— Begin DATA ROWS —

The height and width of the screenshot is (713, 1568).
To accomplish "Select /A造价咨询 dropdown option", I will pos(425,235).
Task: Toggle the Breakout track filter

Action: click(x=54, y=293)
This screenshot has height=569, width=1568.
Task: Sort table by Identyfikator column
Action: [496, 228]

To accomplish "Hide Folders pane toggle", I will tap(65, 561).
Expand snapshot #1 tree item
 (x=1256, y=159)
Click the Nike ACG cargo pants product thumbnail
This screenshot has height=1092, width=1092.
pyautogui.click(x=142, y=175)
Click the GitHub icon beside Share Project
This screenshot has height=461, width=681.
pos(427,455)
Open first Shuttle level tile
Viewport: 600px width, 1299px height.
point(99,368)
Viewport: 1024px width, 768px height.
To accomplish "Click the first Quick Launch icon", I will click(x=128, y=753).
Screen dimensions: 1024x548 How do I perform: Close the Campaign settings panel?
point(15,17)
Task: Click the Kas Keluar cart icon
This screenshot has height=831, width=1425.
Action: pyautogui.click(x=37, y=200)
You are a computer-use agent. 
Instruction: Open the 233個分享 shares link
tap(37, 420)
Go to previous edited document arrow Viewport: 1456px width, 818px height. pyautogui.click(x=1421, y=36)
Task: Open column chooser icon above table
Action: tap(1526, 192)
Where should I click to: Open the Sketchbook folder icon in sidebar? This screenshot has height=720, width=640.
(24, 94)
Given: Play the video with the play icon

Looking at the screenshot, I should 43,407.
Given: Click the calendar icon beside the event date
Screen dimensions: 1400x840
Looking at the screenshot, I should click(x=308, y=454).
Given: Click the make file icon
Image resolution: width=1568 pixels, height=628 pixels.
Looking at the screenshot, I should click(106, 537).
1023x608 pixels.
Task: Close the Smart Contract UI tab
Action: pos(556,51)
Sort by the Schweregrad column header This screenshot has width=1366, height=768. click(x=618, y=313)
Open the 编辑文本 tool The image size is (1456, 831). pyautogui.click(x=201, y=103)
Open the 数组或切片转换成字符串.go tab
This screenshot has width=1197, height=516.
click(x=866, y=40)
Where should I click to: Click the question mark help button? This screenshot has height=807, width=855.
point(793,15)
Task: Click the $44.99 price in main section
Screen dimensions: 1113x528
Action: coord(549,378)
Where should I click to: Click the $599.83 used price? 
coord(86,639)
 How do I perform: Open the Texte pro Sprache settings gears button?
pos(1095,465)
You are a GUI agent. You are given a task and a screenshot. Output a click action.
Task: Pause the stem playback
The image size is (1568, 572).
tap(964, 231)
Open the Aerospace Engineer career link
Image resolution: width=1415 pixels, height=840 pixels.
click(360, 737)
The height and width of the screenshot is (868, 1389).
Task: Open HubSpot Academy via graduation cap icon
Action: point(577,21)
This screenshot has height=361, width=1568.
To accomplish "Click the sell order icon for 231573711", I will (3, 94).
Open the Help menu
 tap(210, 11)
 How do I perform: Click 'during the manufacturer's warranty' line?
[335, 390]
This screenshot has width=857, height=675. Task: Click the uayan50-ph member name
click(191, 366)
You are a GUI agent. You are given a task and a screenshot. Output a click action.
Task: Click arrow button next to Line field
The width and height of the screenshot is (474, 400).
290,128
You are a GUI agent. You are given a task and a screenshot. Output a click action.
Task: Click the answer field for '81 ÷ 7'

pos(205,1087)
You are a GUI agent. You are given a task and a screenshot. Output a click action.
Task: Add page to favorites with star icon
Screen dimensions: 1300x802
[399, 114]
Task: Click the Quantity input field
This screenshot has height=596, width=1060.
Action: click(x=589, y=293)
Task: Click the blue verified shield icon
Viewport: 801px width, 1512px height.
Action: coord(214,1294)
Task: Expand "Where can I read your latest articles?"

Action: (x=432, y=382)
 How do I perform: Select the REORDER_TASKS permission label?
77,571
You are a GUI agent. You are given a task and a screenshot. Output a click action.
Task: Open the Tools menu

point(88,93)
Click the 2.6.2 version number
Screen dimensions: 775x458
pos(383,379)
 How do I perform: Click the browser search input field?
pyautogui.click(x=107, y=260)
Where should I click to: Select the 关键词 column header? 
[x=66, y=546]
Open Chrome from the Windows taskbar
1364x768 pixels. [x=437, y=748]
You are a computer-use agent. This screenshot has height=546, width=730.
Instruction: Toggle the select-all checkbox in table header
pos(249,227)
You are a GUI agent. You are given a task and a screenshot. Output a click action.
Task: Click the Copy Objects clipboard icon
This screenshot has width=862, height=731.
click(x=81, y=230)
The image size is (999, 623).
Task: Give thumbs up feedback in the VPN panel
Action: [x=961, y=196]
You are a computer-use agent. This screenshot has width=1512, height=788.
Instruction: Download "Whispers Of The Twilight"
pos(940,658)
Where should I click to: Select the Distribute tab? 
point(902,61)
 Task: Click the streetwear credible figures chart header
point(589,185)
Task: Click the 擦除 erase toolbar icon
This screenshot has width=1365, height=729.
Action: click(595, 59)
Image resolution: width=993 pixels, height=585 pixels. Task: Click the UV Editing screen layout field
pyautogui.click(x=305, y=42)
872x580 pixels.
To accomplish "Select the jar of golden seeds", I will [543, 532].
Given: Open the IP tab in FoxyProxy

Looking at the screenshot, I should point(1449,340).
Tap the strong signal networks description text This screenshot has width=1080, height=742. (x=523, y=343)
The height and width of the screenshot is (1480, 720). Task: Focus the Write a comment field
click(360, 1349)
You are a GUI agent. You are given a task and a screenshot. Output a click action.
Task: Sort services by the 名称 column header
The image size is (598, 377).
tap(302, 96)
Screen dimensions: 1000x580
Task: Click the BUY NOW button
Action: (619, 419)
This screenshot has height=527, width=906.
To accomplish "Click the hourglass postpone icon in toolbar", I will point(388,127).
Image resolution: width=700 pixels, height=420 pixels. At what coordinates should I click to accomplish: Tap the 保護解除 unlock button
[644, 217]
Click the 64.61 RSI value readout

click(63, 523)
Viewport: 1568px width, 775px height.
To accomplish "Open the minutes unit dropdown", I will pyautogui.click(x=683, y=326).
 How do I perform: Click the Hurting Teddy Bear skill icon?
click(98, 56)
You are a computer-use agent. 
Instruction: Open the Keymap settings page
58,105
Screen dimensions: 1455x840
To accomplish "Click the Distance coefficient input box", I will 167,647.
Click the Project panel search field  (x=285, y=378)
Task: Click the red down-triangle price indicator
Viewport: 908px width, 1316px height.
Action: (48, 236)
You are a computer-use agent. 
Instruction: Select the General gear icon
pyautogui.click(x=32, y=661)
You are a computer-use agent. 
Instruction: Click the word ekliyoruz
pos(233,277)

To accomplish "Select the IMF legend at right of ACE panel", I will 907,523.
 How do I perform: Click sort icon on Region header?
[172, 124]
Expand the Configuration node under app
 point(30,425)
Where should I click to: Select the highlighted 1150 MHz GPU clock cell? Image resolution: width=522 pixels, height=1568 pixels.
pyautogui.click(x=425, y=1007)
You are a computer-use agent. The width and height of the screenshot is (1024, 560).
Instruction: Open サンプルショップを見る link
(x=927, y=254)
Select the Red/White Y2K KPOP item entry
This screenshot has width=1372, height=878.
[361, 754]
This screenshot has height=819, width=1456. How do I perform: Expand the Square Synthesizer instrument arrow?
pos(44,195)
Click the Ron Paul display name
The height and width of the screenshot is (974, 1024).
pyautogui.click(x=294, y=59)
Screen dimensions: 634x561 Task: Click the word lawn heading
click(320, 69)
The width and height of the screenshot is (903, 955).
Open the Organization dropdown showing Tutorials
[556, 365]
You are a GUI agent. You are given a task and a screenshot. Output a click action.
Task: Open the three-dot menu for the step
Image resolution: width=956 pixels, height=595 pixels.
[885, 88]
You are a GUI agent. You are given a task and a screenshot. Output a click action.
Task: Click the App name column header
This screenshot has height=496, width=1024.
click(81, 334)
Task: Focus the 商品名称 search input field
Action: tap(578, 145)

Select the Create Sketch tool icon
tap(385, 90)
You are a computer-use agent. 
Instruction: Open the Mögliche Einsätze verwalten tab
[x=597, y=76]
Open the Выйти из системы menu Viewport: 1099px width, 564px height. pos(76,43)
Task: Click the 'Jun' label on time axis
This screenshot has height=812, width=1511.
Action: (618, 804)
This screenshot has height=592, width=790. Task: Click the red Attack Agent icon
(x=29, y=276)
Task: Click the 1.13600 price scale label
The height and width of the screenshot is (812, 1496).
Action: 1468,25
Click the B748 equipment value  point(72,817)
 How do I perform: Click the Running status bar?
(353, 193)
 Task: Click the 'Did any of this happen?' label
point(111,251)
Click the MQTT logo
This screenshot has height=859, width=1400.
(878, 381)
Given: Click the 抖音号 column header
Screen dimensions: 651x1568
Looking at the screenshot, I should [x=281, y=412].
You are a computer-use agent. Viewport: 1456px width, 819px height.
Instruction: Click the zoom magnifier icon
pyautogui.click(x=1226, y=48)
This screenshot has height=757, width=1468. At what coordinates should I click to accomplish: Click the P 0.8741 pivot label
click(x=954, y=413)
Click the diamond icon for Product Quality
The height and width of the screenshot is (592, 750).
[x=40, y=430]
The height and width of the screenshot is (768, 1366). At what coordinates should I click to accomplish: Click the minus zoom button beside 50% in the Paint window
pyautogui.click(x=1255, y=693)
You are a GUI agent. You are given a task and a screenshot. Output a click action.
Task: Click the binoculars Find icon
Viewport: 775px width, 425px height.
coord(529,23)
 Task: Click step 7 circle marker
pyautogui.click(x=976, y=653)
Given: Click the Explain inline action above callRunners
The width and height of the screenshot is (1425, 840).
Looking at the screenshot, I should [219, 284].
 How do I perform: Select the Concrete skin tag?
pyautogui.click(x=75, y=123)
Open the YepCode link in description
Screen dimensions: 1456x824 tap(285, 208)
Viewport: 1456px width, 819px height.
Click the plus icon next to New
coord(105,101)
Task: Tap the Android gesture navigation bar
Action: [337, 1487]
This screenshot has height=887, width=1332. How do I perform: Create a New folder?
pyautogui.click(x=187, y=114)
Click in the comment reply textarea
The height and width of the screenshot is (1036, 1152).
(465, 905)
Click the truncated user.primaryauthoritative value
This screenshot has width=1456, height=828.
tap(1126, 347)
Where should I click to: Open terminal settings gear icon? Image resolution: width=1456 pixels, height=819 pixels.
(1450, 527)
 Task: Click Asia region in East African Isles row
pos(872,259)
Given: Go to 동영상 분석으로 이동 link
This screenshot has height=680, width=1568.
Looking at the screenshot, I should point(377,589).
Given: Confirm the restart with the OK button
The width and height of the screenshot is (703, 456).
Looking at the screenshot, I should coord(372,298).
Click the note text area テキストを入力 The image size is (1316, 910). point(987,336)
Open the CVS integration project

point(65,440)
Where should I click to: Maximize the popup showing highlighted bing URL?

— End DATA ROWS —

__TASK PROMPT__: Please return, unchanged, the lines of the items from the line containing "Where should I click to: Select the Distribute" up to and including the line containing "Action: click(595, 59)".

__ANSWER TO THE TASK__:
Where should I click to: Select the Distribute tab? 
point(902,61)
 Task: Click the streetwear credible figures chart header
point(589,185)
Task: Click the 擦除 erase toolbar icon
This screenshot has width=1365, height=729.
Action: click(595, 59)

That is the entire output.